Navarro hit it off with a union representative and had a change of heart. He took a lead role in the union effort, and now he and his fellow slot workers are members of Unite Here, a union representing service workers.
But Navarro now finds himself at the center of a clash between labor rights and tribal sovereignty. He is a Pomo Indian from the Round Valley Tribe. His casino is owned by Pomo Indians from a different tribe, the Federated Indians of Graton Rancheria. Many tribal casinos are now asserting that a U.S. labor law protecting workers like Navarro does not apply to tribal businesses on tribal lands. Members of Congress from both sides of the aisle seem to agree.
On Wednesday, Navarro was among 60 workers from Unite Here, including 16 employees of tribal casinos in California, who donned red shirts emblazoned with the slogan “All-American rights for all Americans," and packed the Senate Committee on Indian Affairs hearing for a bill that would exempt tribes from the National Labor Relations Act, or NLRA, the Great Depression-era law that covers collective bargaining in the private sector.

RECORD EXTRACTS
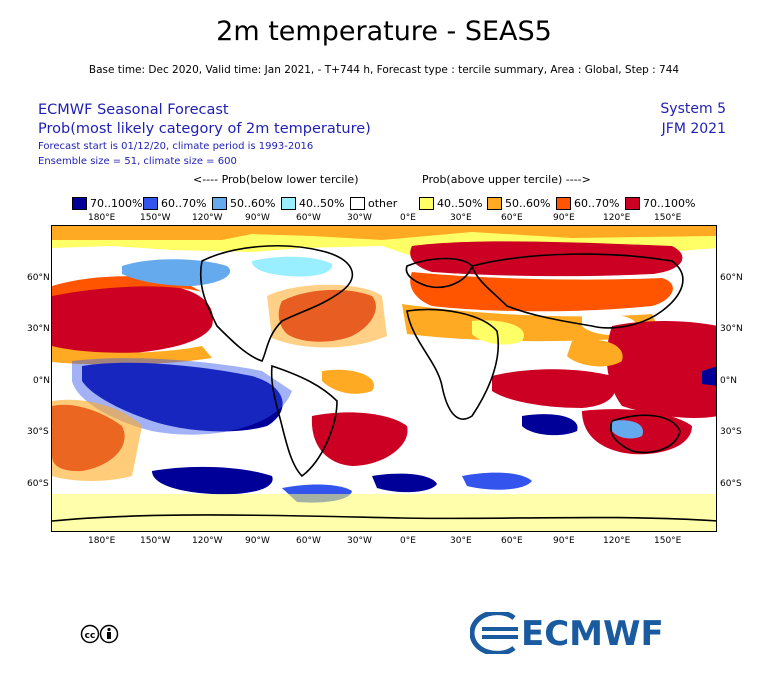  Describe the element at coordinates (208, 541) in the screenshot. I see `x-tick-bottom: 120°W` at that location.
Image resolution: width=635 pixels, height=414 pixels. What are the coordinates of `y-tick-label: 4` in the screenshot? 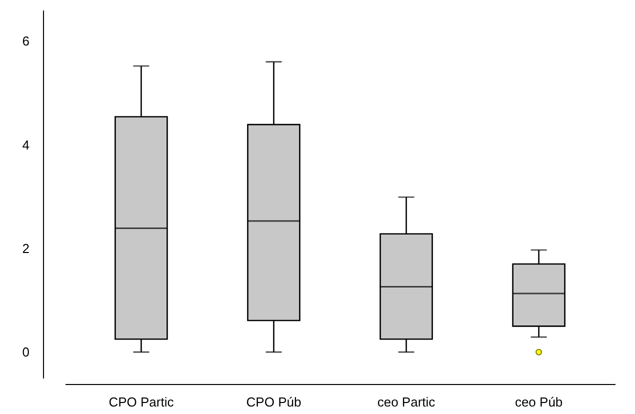 It's located at (26, 144).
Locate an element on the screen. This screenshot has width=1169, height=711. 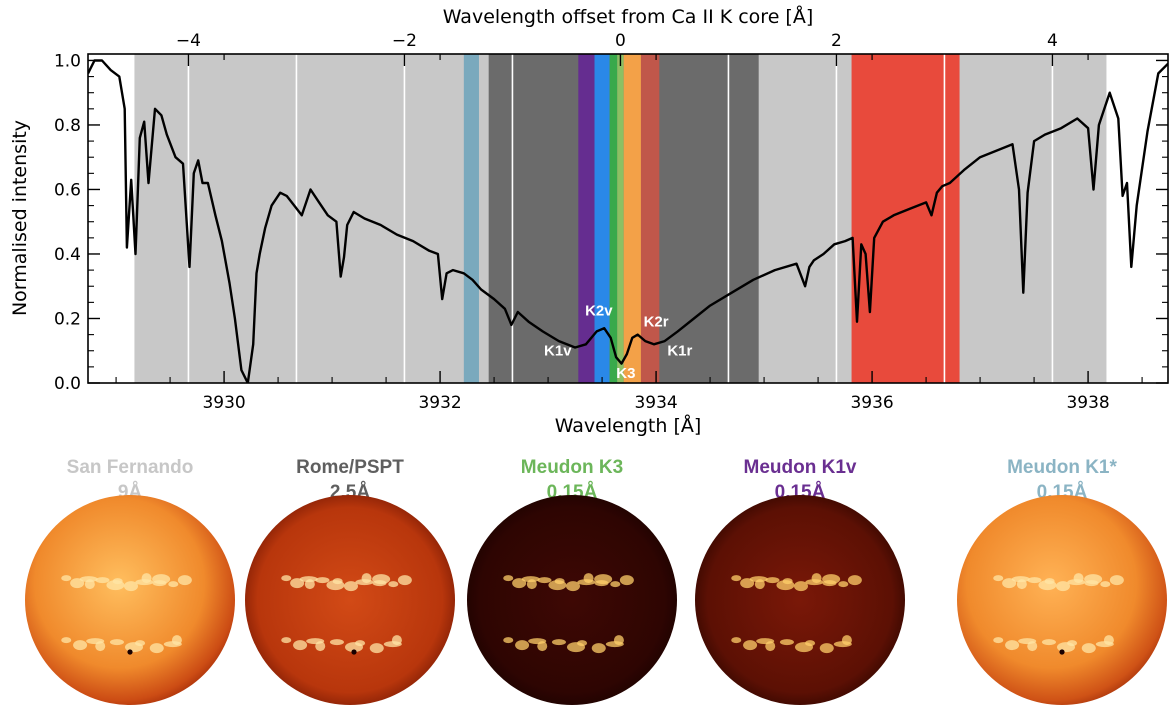
disk-panel-4: Meudon K1*0.15Å is located at coordinates (1062, 581).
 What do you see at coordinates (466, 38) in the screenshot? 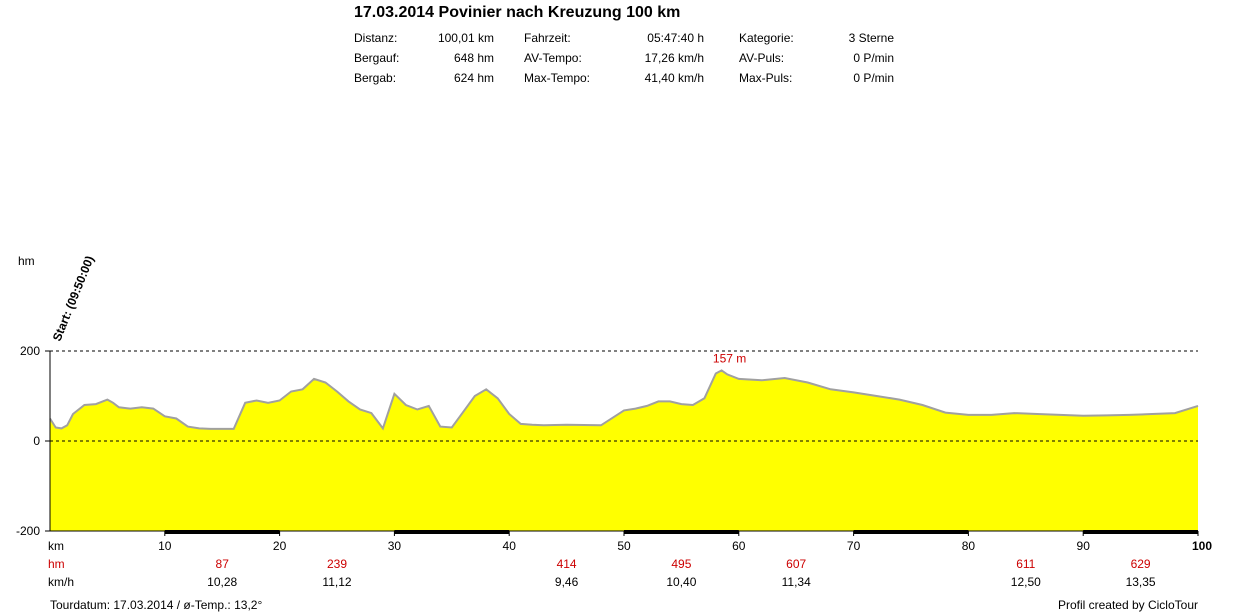
I see `stat-distance-value: 100,01 km` at bounding box center [466, 38].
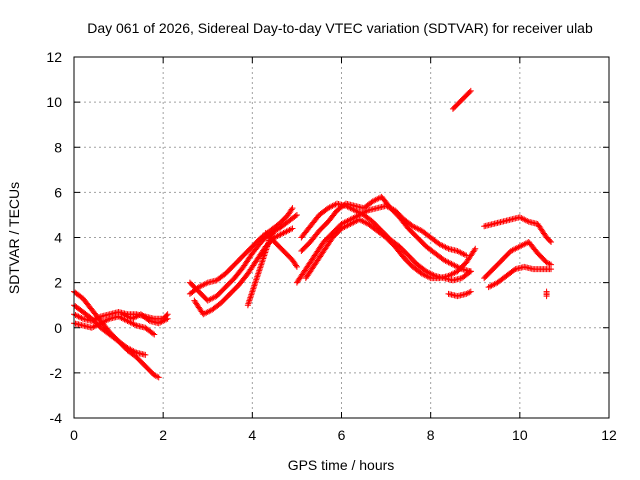  Describe the element at coordinates (54, 102) in the screenshot. I see `y-tick-label: 10` at that location.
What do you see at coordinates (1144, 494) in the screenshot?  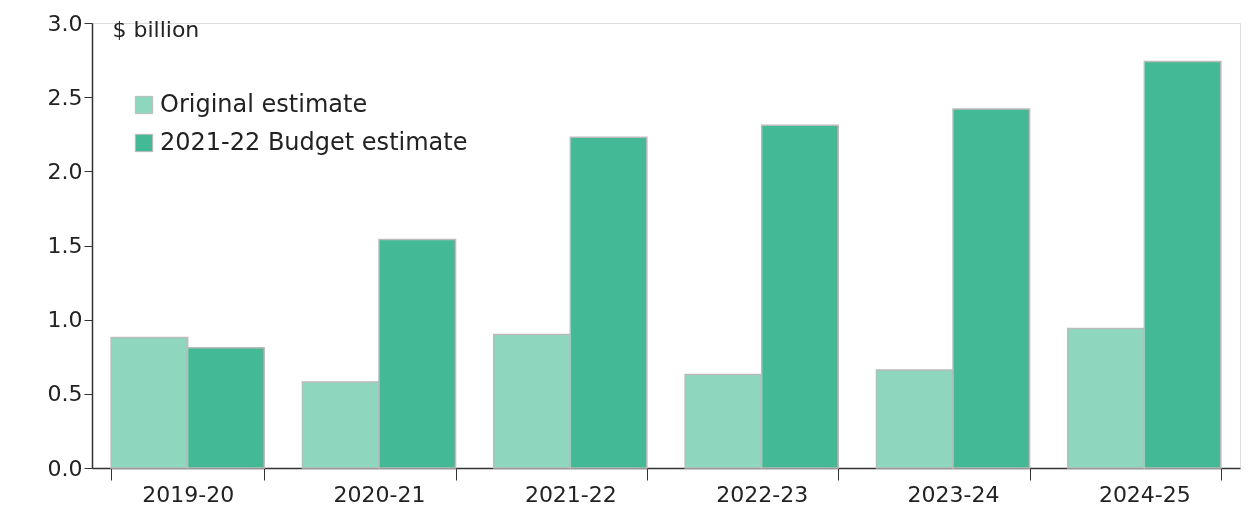 I see `x-tick-label: 2024-25` at bounding box center [1144, 494].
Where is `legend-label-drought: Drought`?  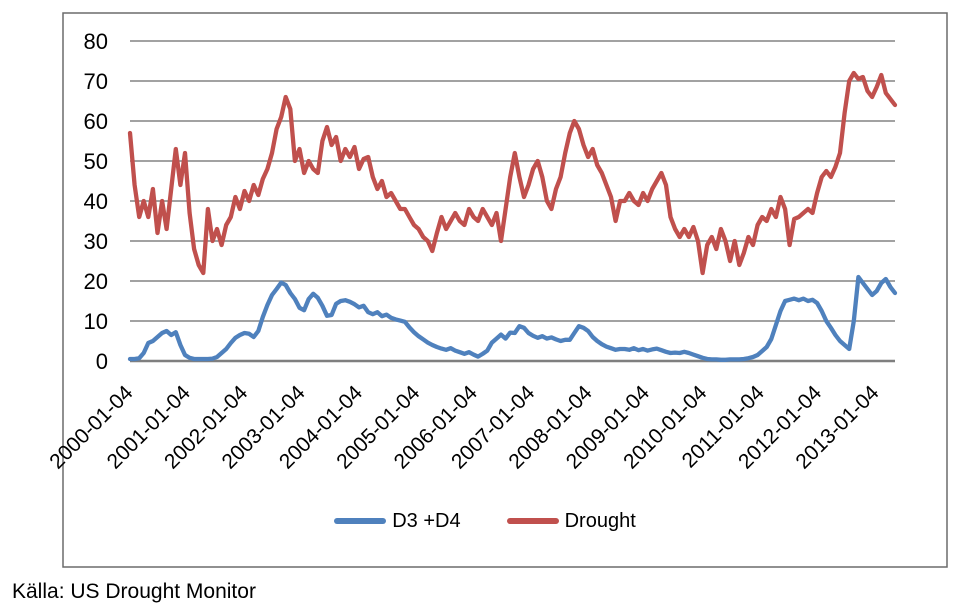
legend-label-drought: Drought is located at coordinates (600, 521).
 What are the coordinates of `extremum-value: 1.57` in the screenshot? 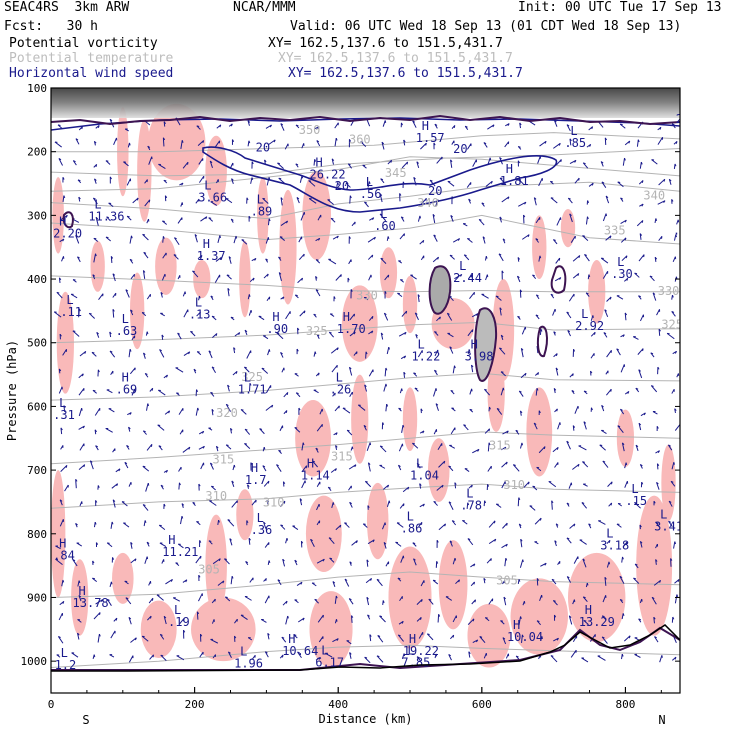 It's located at (430, 138).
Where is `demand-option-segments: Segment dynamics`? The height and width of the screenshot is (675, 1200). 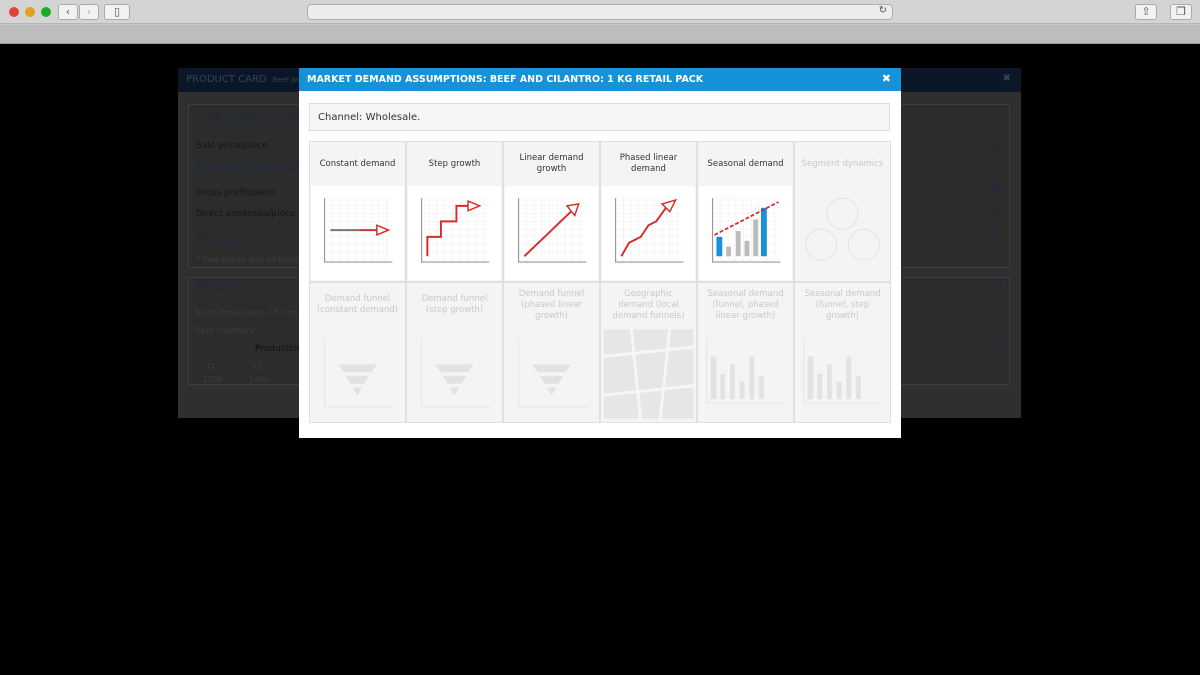
demand-option-segments: Segment dynamics is located at coordinates (842, 212).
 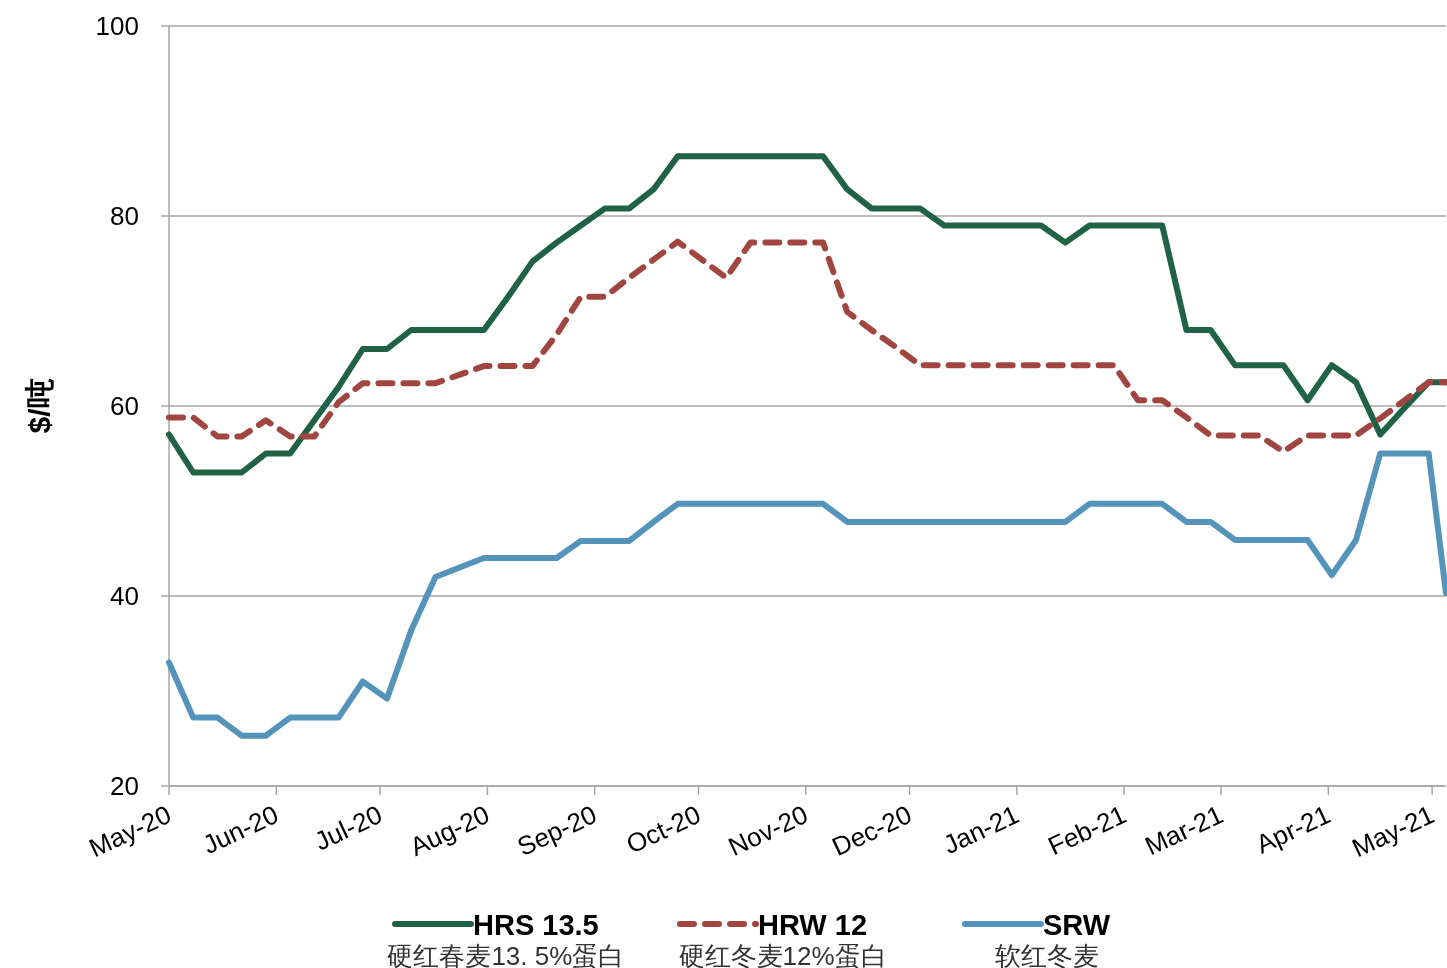 What do you see at coordinates (117, 26) in the screenshot?
I see `y-tick-label: 100` at bounding box center [117, 26].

EXERCISE REQUIREMENTS
Rewrite the part of the casino labor text that opens with the words containing "On Wednesday, Navarro" and closes with "the private sector.", replacing "red shirts" with "blue shirts". Use only the casino labor text.

OUTPUT BELOW
On Wednesday, Navarro was among 60 workers from Unite Here, including 16 employees of tribal casinos in California, who donned blue shirts emblazoned with the slogan “All-American rights for all Americans," and packed the Senate Committee on Indian Affairs hearing for a bill that would exempt tribes from the National Labor Relations Act, or NLRA, the Great Depression-era law that covers collective bargaining in the private sector.